▸ The task:
Give the data again in its entirety, exactly as provided.

▸ Records shown:
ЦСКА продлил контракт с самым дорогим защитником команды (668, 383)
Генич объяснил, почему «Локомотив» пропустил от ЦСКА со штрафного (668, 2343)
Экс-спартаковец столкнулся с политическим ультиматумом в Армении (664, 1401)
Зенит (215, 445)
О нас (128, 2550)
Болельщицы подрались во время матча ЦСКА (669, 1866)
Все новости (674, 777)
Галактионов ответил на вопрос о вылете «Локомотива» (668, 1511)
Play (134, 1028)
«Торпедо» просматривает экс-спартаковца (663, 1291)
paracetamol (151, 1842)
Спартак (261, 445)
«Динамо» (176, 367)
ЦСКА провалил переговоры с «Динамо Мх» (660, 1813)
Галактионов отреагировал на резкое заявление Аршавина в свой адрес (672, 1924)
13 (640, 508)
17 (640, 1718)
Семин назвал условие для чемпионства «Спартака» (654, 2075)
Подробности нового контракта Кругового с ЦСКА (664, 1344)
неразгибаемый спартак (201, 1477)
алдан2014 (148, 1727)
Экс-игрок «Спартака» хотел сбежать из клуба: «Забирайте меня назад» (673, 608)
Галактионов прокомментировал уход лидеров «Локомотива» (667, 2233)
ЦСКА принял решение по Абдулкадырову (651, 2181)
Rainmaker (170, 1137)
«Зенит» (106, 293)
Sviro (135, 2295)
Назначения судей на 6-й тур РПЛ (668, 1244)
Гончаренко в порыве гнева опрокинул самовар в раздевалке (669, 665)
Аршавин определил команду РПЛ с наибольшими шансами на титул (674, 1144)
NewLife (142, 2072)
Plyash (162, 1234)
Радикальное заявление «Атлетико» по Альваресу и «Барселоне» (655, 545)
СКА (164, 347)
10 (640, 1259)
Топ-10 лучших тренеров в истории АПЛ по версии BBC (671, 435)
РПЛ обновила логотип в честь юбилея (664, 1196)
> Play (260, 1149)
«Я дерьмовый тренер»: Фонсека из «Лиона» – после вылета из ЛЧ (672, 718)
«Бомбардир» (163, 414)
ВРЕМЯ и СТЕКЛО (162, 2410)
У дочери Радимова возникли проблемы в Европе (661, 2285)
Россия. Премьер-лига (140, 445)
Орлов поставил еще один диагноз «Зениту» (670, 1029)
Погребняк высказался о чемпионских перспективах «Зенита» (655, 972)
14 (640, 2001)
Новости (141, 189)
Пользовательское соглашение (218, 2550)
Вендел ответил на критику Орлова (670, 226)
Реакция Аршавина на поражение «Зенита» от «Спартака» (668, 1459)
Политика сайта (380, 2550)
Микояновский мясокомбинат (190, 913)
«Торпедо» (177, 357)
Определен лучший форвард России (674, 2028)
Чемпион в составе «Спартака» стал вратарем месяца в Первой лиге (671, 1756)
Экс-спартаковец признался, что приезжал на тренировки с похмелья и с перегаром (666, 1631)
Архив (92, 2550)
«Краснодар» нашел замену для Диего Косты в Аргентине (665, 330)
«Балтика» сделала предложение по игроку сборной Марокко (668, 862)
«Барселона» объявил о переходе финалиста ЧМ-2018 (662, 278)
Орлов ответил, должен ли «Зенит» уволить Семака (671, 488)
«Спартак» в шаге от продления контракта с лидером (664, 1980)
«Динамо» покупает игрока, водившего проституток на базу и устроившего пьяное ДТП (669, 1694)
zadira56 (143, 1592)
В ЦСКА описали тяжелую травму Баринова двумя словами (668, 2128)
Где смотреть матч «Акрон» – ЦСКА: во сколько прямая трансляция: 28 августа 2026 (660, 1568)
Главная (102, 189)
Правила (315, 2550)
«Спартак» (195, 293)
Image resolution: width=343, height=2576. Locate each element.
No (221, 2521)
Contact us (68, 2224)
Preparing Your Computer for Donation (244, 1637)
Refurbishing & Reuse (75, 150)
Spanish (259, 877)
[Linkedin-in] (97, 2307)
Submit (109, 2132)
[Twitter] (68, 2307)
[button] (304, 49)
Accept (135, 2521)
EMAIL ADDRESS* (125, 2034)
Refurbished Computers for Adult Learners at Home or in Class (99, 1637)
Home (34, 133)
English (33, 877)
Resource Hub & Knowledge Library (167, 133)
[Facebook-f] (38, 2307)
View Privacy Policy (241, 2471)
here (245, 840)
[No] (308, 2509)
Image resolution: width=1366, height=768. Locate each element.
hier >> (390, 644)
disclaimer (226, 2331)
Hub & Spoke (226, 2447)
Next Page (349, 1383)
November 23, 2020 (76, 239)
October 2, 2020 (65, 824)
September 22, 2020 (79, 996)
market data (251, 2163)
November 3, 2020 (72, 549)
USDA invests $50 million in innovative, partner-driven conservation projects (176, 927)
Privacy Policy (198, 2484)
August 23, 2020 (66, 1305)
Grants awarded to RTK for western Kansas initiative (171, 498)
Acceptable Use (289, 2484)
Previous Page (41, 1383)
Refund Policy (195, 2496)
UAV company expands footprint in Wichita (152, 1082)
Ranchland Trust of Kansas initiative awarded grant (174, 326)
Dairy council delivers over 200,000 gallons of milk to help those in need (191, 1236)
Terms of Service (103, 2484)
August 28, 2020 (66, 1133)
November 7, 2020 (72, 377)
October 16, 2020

▸ Written reply:
ЦСКА продлил контракт с самым дорогим защитником команды (668, 383)
Генич объяснил, почему «Локомотив» пропустил от ЦСКА со штрафного (668, 2343)
Экс-спартаковец столкнулся с политическим ультиматумом в Армении (664, 1401)
Зенит (215, 445)
О нас (128, 2550)
Болельщицы подрались во время матча ЦСКА (669, 1866)
Все новости (674, 777)
Галактионов ответил на вопрос о вылете «Локомотива» (668, 1511)
Play (134, 1028)
«Торпедо» просматривает экс-спартаковца (663, 1291)
paracetamol (151, 1842)
Спартак (261, 445)
«Динамо» (176, 367)
ЦСКА провалил переговоры с «Динамо Мх» (660, 1813)
Галактионов отреагировал на резкое заявление Аршавина в свой адрес (672, 1924)
13 (640, 508)
17 (640, 1718)
Семин назвал условие для чемпионства «Спартака» (654, 2075)
Подробности нового контракта Кругового с ЦСКА (664, 1344)
неразгибаемый спартак (201, 1477)
алдан2014 (148, 1727)
Экс-игрок «Спартака» хотел сбежать из клуба: «Забирайте меня назад» (673, 608)
Галактионов прокомментировал уход лидеров «Локомотива» (667, 2233)
ЦСКА принял решение по Абдулкадырову (651, 2181)
Rainmaker (170, 1137)
«Зенит» (106, 293)
Sviro (135, 2295)
Назначения судей на 6-й тур РПЛ (668, 1244)
Гончаренко в порыве гнева опрокинул самовар в раздевалке (669, 665)
Аршавин определил команду РПЛ с наибольшими шансами на титул (674, 1144)
NewLife (142, 2072)
Plyash (162, 1234)
Радикальное заявление «Атлетико» по Альваресу и «Барселоне» (655, 545)
СКА (164, 347)
10 (640, 1259)
Топ-10 лучших тренеров в истории АПЛ по версии BBC (671, 435)
РПЛ обновила логотип в честь юбилея (664, 1196)
> Play (260, 1149)
«Я дерьмовый тренер»: Фонсека из «Лиона» – после вылета из ЛЧ (672, 718)
«Бомбардир» (163, 414)
ВРЕМЯ и СТЕКЛО (162, 2410)
У дочери Радимова возникли проблемы в Европе (661, 2285)
Россия. Премьер-лига (140, 445)
Орлов поставил еще один диагноз «Зениту» (670, 1029)
Погребняк высказался о чемпионских перспективах «Зенита» (655, 972)
14 (640, 2001)
Новости (141, 189)
Пользовательское соглашение (218, 2550)
Вендел ответил на критику Орлова (670, 226)
Реакция Аршавина на поражение «Зенита» от «Спартака» (668, 1459)
Политика сайта (380, 2550)
Микояновский мясокомбинат (190, 913)
«Торпедо» (177, 357)
Определен лучший форвард России (674, 2028)
Чемпион в составе «Спартака» стал вратарем месяца в Первой лиге (671, 1756)
Экс-спартаковец признался, что приезжал на тренировки с похмелья и с перегаром (666, 1631)
Архив (92, 2550)
«Краснодар» нашел замену для Диего Косты в Аргентине (665, 330)
«Балтика» сделала предложение по игроку сборной Марокко (668, 862)
«Барселона» объявил о переходе финалиста ЧМ-2018 (662, 278)
Орлов ответил, должен ли «Зенит» уволить Семака (671, 488)
«Спартак» в шаге от продления контракта с лидером (664, 1980)
«Динамо» покупает игрока, водившего проституток на базу и устроившего пьяное ДТП (669, 1694)
zadira56 (143, 1592)
В ЦСКА описали тяжелую травму Баринова двумя словами (668, 2128)
Где смотреть матч «Акрон» – ЦСКА: во сколько прямая трансляция: 28 августа 2026 (660, 1568)
Главная (102, 189)
Правила (315, 2550)
«Спартак» (195, 293)
Image resolution: width=343, height=2576. Locate each element.
No (221, 2521)
Contact us (68, 2224)
Preparing Your Computer for Donation (244, 1637)
Refurbishing & Reuse (75, 150)
Spanish (259, 877)
[Linkedin-in] (97, 2307)
Submit (109, 2132)
[Twitter] (68, 2307)
[button] (304, 49)
Accept (135, 2521)
EMAIL ADDRESS* (125, 2034)
Refurbished Computers for Adult Learners at Home or in Class (99, 1637)
Home (34, 133)
English (33, 877)
Resource Hub & Knowledge Library (167, 133)
[Facebook-f] (38, 2307)
View Privacy Policy (241, 2471)
here (245, 840)
[No] (308, 2509)
Image resolution: width=1366, height=768. Locate each element.
hier >> (390, 644)
disclaimer (226, 2331)
Hub & Spoke (226, 2447)
Next Page (349, 1383)
November 23, 2020 (76, 239)
October 2, 2020 (65, 824)
September 22, 2020 (79, 996)
market data (251, 2163)
November 3, 2020 (72, 549)
USDA invests $50 million in innovative, partner-driven conservation projects (176, 927)
Privacy Policy (198, 2484)
August 23, 2020 (66, 1305)
Grants awarded to RTK for western Kansas initiative (171, 498)
Acceptable Use (289, 2484)
Previous Page (41, 1383)
Refund Policy (195, 2496)
UAV company expands footprint in Wichita (152, 1082)
Ranchland Trust of Kansas initiative awarded grant (174, 326)
Dairy council delivers over 200,000 gallons of milk to help those in need (191, 1236)
Terms of Service (103, 2484)
August 28, 2020 (66, 1133)
November 7, 2020 (72, 377)
October 16, 2020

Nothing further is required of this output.